Further adding to my confusion is that running OCR + deskew in two steps (via --force-ocr
) results in a slightly larger file than running OCR + deskew in one step:
In 1 step:
% ocrmypdf --deskew receipt.orig.pdf receipt.ocr-deskew.pdf
In 2 steps:
% ocrmypdf receipt.orig.pdf receipt.ocr.pdf
% ocrmypdf --deskew --force-ocr receipt.ocr.pdf receipt.ocr-deskew-force-ocr.pdf
Results:
-rw-r--r-- 1 chris staff 477262 Mar 18 11:43 receipt.orig.pdf
-rw-r--r-- 1 chris staff 187114 Mar 18 11:44 receipt.ocr-deskew.pdf
-rw-r--r-- 1 chris staff 363849 Mar 18 11:44 receipt.ocr.pdf
-rw-r--r-- 1 chris staff 192836 Mar 18 11:45 receipt.ocr-deskew-force-ocr.pdf
This makes me less sure that it's doing the same thing.
--redo-ocr
by design requires the image to remain exactly the same -- which conflicts with deskewing any other operation that alters the page image.
--force-ocr
asks ocrmypdf to rasterize an image of the page and mostly discard the original contents. The raster image often ends up being larger than the original. (For example, a page that was 400 dpi black and white on a 200 dpi color background will be upgraded to 400 dpi color.)
--force-ocr --deskew
is the best available option to re-process. You can try more aggressive optimization to reduce file size after the fact.
--force-ocr asks ocrmypdf to rasterize an image of the page and mostly discard the original contents. The raster image often ends up being larger than the original. (For example, a page that was 400 dpi black and white on a 200 dpi color background will be upgraded to 400 dpi color.)
Is this any different than what happens when you do ocrmypdf --deskew
on a PDF that doesn't have an OCR layer?
ocrmypdf --deskew
will not run on a PDF that contains text. If the PDF contains text we exit with an error.
ocrmypdf --deskew --skip-text
will only deskew pages that contain no text. (Useful when you have say, a PDF generated from Word with scanned pages attached.
ocrmypdf --deskew --force-ocr
will deskew everything.
Okay, I understand that, my question is whether --deskew
on a PDF without text also ends up doing the same rasterization as --force-ocr
(which as you say could change the DPI and increase the filesize).
Basically, I want to get as close to same result with deskewing a PDF that was already OCR'd by OCRmYPDF as I would by running --deskew
the first time. Ideally the original image data is alternated to the minimum amount necessary.
Obviously just running --deskew
must be changing the image data but the description of --force-ocr
makes it sounds like it might be more extreme.

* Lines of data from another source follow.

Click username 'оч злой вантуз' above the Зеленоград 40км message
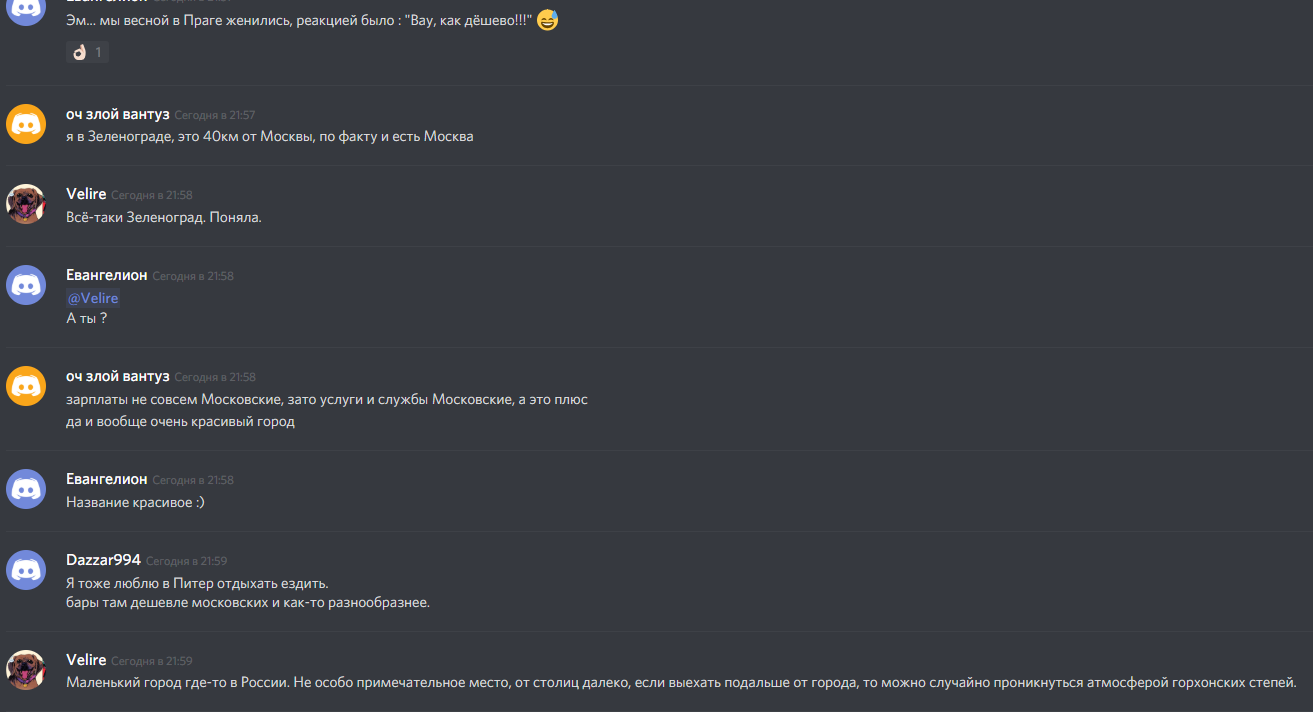1313x712 pixels. coord(118,114)
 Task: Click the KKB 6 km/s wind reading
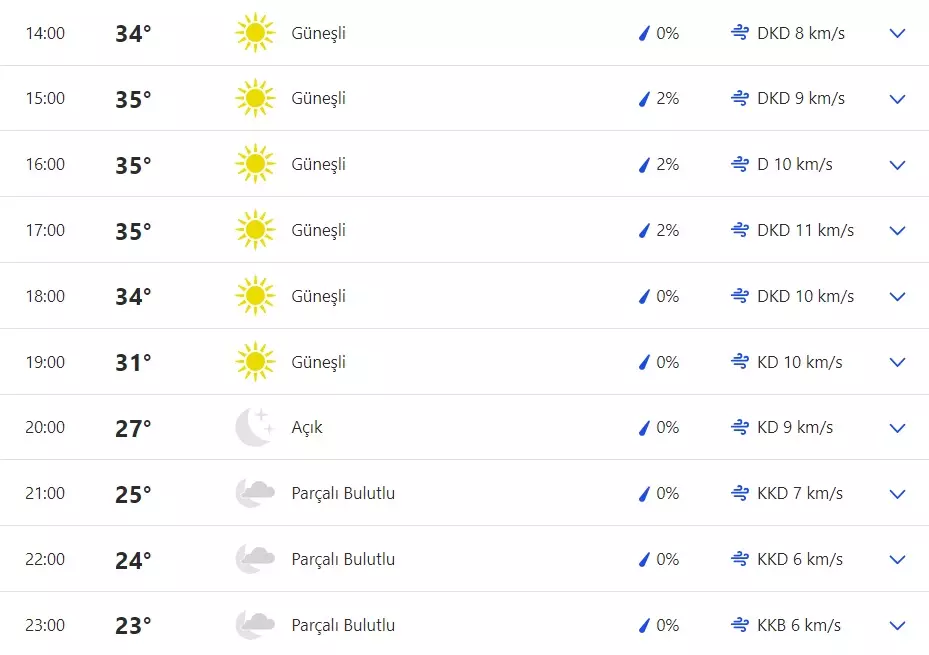click(x=799, y=625)
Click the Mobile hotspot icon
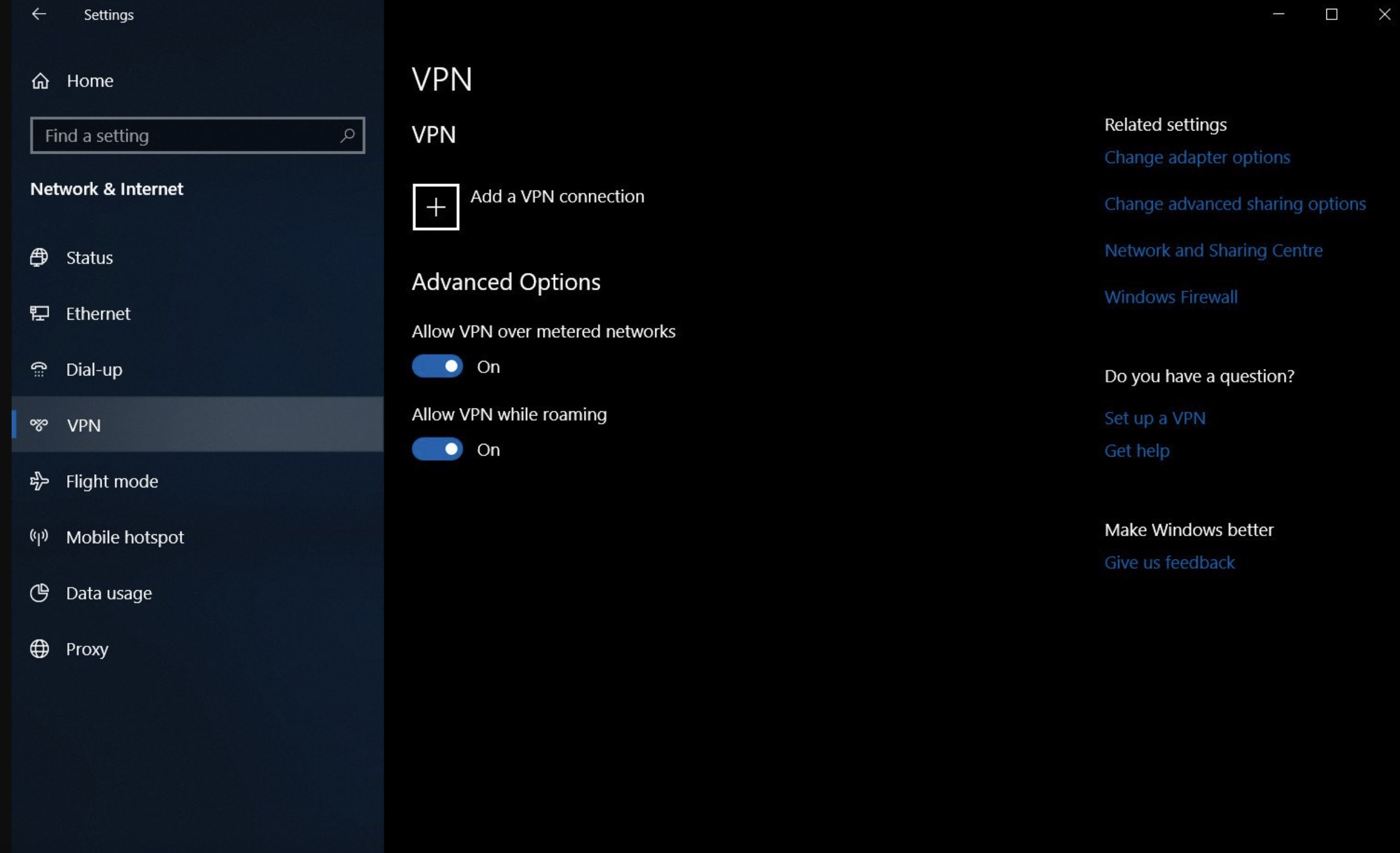 (40, 537)
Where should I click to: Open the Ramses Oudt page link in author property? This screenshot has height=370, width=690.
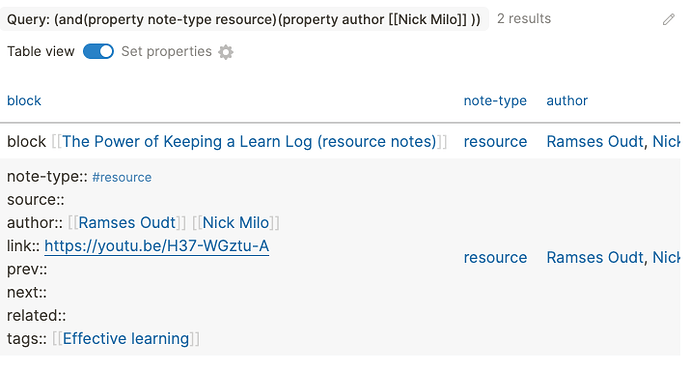[127, 223]
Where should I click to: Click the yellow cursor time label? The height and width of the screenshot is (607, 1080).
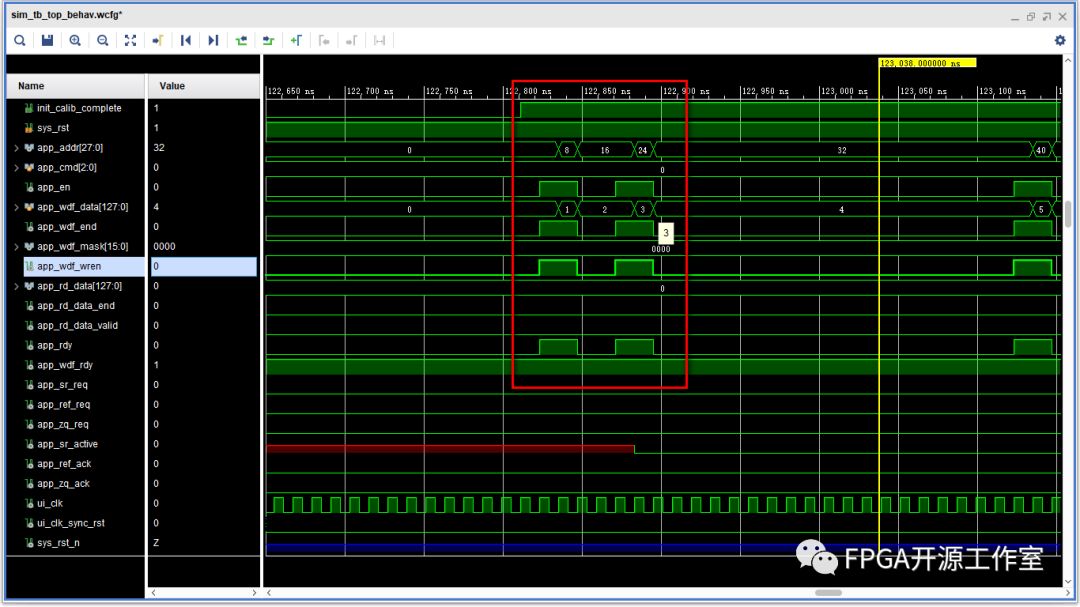coord(926,63)
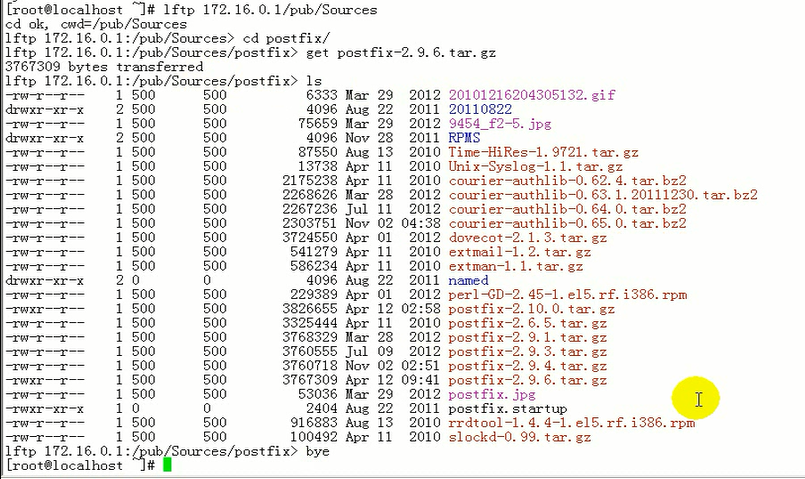Click the 'bye' command text
Image resolution: width=805 pixels, height=479 pixels.
click(317, 452)
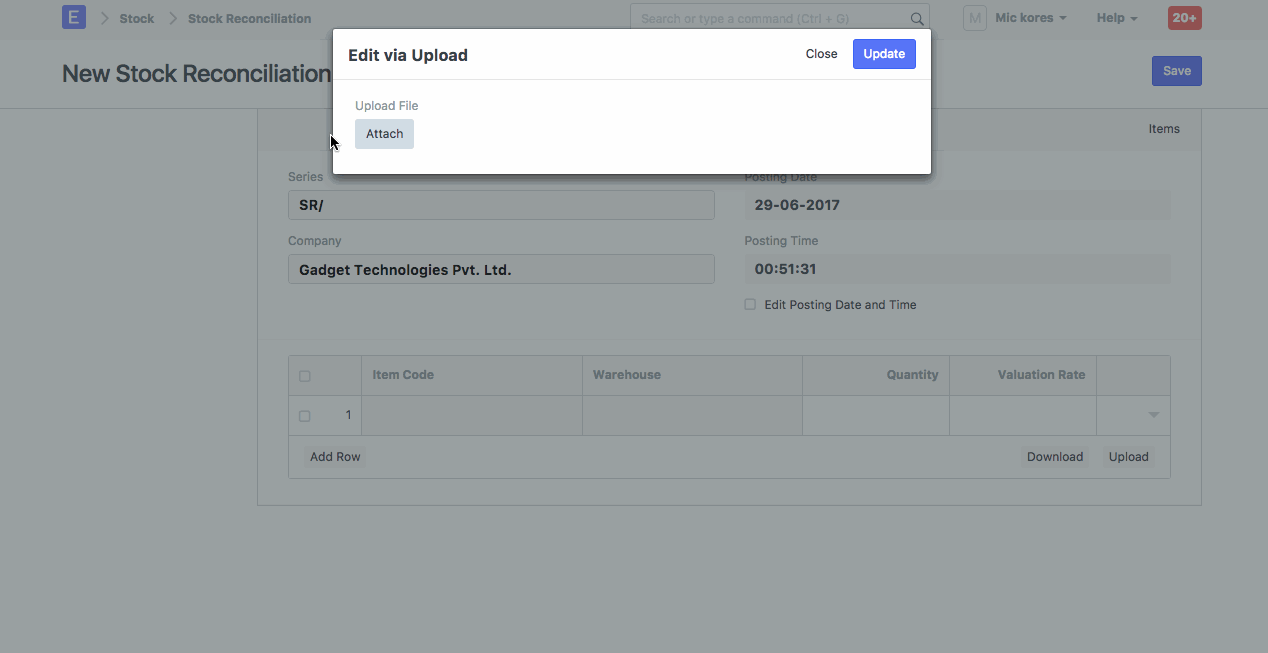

Okay, I spent some time reading the code, please correct me if I'm wrong here.
Based on the definition of options.lossless_reconstruction
, full rasterization (with all the effects your described earlier) occurs when ANY of the follow options are specified:
-
--force-ocr
-
--deskew
-
--clean-final
-
--remove-background
So really, the warning text in --help
for --force-ocr
applies to any of these arguments. Perhaps they should all have a marker like *LOSSY*
or be in their own section, e.g.
Lossy options:
Using these options will cause the visual data of the PDF to be rewritten.
Any text or vector objects will be rasterized [..]
--remove-background Attempt to remove background from gray or color pages,
setting it to white.
-d, --deskew Deskew each page before performing OCR.
-i, --clean-final Same as --clean, but also incorporate the cleaned image
in the final PDF. Might remove desired content.
-f, --force-ocr Same as --redo-ocr, but also incorporate the rasterized
image in the final PDF.
This would be more accurate, since --force-ocr
is not the only argument is "dangerous" in this way, which is what the current help text suggests.